**TASK INPUT**
——

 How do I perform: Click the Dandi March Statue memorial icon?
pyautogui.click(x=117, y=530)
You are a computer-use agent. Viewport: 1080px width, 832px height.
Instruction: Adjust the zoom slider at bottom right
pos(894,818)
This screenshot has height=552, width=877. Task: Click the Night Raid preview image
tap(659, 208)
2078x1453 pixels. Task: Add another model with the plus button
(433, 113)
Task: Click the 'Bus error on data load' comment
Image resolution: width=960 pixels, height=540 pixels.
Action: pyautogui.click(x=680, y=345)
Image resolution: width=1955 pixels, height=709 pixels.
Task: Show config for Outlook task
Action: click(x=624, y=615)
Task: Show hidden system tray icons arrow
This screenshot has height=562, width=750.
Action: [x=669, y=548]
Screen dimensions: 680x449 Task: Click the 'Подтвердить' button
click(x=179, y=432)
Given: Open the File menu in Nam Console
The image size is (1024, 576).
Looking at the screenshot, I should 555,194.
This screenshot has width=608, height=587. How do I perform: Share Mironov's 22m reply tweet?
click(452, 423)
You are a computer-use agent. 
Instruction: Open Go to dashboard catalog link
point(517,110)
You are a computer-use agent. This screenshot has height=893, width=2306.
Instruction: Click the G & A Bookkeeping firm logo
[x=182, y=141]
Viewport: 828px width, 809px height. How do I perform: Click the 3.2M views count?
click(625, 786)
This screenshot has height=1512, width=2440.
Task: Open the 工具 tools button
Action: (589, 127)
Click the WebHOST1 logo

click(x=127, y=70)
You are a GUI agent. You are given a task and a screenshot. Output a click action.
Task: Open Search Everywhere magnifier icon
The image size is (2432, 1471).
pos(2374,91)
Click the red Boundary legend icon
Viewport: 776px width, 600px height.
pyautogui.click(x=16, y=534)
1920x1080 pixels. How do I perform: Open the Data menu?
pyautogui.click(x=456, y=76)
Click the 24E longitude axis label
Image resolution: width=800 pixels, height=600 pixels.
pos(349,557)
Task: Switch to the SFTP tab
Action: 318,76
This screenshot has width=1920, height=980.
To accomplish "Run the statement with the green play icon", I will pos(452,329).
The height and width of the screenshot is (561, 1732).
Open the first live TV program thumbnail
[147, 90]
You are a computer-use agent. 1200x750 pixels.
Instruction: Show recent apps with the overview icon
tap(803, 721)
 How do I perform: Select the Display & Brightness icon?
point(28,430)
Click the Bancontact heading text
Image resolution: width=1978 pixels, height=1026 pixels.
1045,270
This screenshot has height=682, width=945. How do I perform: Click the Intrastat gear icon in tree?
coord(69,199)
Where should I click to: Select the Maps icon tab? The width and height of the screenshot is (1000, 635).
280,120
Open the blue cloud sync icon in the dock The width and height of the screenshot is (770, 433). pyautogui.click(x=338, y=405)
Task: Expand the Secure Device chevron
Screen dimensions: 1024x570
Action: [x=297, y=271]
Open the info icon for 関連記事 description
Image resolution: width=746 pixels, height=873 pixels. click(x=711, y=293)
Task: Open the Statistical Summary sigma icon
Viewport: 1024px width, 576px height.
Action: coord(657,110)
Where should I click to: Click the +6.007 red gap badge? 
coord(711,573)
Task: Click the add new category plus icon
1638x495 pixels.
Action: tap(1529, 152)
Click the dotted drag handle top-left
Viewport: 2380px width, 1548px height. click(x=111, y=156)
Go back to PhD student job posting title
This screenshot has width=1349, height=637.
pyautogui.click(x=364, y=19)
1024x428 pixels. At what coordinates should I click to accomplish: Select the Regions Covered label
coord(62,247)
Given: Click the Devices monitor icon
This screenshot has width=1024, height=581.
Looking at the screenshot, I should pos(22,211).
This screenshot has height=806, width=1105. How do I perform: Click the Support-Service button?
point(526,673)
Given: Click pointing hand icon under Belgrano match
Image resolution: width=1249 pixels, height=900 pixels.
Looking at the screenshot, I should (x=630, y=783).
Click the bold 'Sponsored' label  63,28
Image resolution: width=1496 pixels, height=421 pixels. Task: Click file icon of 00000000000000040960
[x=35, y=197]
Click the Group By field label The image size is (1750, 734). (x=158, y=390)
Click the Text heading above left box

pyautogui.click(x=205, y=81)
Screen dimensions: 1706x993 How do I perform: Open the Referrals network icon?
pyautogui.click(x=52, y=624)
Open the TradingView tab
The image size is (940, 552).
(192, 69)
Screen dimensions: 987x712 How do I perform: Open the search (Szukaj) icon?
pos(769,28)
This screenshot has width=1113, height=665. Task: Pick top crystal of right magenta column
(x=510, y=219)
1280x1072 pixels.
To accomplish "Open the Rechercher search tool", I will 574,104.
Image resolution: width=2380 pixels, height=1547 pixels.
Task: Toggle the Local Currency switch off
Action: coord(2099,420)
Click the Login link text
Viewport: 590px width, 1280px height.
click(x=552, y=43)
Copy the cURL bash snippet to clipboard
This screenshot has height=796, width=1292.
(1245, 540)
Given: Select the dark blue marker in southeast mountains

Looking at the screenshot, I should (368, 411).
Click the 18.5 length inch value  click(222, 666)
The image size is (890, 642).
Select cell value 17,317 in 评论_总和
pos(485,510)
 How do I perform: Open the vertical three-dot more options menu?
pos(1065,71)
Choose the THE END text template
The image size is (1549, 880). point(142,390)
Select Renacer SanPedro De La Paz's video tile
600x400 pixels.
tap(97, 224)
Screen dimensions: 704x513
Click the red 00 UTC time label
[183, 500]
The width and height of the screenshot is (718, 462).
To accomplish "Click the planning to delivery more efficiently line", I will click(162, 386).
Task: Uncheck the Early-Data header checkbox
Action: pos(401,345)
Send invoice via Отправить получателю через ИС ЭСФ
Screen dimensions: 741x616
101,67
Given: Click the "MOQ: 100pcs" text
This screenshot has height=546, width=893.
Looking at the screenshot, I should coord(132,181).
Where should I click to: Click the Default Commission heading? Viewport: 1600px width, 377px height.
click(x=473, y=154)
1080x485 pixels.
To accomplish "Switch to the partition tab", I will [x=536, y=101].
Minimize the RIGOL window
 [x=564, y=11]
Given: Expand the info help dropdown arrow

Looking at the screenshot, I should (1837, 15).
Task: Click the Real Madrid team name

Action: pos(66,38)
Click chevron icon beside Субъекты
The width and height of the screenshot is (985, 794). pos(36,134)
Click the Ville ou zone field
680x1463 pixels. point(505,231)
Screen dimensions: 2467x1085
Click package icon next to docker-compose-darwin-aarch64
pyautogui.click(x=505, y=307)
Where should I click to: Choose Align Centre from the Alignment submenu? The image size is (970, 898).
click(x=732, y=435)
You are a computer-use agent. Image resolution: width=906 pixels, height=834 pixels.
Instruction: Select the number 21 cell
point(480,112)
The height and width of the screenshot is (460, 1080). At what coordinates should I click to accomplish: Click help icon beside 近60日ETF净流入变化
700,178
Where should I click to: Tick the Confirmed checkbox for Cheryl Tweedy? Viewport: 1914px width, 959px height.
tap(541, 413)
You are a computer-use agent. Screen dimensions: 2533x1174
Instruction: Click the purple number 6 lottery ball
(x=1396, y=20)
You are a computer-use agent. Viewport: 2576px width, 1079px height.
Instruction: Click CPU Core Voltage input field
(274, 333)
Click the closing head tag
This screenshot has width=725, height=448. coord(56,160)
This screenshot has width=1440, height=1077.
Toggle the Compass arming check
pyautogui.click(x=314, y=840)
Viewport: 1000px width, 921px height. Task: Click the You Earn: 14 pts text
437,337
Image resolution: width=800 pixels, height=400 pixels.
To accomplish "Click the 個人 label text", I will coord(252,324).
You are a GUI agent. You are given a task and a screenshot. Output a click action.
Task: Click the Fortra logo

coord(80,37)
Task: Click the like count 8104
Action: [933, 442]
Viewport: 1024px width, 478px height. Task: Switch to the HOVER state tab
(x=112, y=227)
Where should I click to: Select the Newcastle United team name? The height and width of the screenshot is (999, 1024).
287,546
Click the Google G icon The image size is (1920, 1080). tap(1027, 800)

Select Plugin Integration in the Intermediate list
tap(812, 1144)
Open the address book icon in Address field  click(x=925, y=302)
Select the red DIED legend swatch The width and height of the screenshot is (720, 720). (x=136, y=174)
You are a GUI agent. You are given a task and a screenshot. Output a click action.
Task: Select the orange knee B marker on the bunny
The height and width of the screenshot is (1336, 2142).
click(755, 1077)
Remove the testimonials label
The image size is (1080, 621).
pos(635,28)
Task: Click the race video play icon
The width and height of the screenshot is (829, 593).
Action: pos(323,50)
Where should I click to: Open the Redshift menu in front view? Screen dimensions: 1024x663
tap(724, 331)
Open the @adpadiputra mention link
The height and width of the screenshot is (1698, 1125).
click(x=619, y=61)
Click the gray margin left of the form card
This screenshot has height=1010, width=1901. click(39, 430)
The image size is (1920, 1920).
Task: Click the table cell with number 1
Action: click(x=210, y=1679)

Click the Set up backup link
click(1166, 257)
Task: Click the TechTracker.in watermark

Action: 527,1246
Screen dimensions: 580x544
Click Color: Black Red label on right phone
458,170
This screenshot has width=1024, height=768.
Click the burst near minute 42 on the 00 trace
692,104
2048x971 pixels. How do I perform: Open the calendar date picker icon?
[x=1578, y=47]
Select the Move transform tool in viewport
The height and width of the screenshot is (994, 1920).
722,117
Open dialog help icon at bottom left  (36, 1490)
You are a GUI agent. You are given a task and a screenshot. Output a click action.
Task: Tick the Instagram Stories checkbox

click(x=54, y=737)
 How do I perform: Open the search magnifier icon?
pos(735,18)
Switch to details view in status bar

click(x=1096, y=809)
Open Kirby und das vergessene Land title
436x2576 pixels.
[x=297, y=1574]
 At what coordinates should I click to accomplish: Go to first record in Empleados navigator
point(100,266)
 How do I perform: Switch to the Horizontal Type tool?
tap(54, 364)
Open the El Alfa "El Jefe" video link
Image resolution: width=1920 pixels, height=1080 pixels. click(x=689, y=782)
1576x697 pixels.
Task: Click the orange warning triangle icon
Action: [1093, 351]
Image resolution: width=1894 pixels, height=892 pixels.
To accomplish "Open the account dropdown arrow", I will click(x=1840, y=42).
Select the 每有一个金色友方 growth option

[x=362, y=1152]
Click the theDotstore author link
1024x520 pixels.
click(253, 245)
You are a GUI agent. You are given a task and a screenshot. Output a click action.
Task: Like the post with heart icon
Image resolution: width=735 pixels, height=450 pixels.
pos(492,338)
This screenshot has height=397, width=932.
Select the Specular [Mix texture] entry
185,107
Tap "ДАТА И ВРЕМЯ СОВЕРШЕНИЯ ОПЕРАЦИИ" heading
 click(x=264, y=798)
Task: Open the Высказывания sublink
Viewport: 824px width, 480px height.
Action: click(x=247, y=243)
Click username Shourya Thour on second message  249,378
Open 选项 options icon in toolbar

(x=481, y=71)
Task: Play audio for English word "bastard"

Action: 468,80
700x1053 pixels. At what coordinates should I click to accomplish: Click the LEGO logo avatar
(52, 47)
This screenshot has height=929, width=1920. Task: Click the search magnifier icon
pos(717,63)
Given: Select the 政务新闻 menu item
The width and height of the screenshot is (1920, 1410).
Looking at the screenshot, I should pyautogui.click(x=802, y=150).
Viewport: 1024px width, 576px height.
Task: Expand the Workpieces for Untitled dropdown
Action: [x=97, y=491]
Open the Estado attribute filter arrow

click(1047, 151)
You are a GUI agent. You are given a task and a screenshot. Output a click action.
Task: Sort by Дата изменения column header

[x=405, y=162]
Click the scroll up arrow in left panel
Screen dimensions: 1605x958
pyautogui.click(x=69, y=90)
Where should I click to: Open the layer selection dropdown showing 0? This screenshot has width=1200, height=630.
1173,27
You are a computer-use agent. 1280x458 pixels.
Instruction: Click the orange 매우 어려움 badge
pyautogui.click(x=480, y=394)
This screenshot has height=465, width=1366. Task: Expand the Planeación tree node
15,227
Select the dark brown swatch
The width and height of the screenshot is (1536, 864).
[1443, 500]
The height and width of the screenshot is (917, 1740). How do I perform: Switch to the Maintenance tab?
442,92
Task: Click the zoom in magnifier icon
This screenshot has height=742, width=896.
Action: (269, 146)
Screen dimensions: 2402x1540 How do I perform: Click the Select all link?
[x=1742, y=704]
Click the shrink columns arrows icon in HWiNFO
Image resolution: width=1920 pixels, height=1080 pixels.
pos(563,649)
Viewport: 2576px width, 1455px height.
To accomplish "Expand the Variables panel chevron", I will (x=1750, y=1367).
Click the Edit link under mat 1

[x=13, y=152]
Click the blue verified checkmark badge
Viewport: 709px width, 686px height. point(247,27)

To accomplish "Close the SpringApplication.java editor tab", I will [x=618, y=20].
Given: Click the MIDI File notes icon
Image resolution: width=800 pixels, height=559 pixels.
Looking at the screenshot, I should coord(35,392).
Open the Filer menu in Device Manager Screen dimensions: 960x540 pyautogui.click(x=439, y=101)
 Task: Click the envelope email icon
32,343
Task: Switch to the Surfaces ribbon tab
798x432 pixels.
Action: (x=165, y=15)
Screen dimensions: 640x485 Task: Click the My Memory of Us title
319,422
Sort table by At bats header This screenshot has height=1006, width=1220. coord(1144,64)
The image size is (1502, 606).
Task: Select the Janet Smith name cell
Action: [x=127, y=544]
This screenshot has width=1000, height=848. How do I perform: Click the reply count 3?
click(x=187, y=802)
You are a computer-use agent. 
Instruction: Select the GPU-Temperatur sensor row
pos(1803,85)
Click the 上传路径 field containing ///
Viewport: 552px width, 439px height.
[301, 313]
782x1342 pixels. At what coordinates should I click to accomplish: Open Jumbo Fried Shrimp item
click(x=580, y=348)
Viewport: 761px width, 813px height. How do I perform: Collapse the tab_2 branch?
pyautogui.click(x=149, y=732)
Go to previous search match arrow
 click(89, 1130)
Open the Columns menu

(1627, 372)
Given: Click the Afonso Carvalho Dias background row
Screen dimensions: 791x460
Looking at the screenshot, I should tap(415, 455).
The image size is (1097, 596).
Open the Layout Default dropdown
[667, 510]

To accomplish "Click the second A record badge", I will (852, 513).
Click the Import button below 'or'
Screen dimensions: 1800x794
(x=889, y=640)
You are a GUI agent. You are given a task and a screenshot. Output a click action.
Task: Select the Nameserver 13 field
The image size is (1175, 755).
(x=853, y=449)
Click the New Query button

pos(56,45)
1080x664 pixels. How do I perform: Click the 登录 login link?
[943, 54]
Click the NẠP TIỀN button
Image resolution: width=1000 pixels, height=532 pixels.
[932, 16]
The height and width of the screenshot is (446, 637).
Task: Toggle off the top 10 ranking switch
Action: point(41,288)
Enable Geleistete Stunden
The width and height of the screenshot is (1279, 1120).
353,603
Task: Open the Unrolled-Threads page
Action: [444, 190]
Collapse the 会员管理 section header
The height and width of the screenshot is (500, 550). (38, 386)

——

**EXERCISE DETAILS**
Render everything in the data from the line containing "Click the scroll up arrow in left panel" down to the line containing "pyautogui.click(x=480, y=394)", both included, as a Markdown table with columns Row and Data line, leaving out blank lines.

**FINISHED ANSWER**
| Row | Data line |
|---|---|
| 1 | Click the scroll up arrow in left panel |
| 2 | Screen dimensions: 1605x958 |
| 3 | pyautogui.click(x=69, y=90) |
| 4 | Where should I click to: Open the layer selection dropdown showing 0? This screenshot has width=1200, height=630. |
| 5 | 1173,27 |
| 6 | You are a computer-use agent. 1280x458 pixels. |
| 7 | Instruction: Click the orange 매우 어려움 badge |
| 8 | pyautogui.click(x=480, y=394) |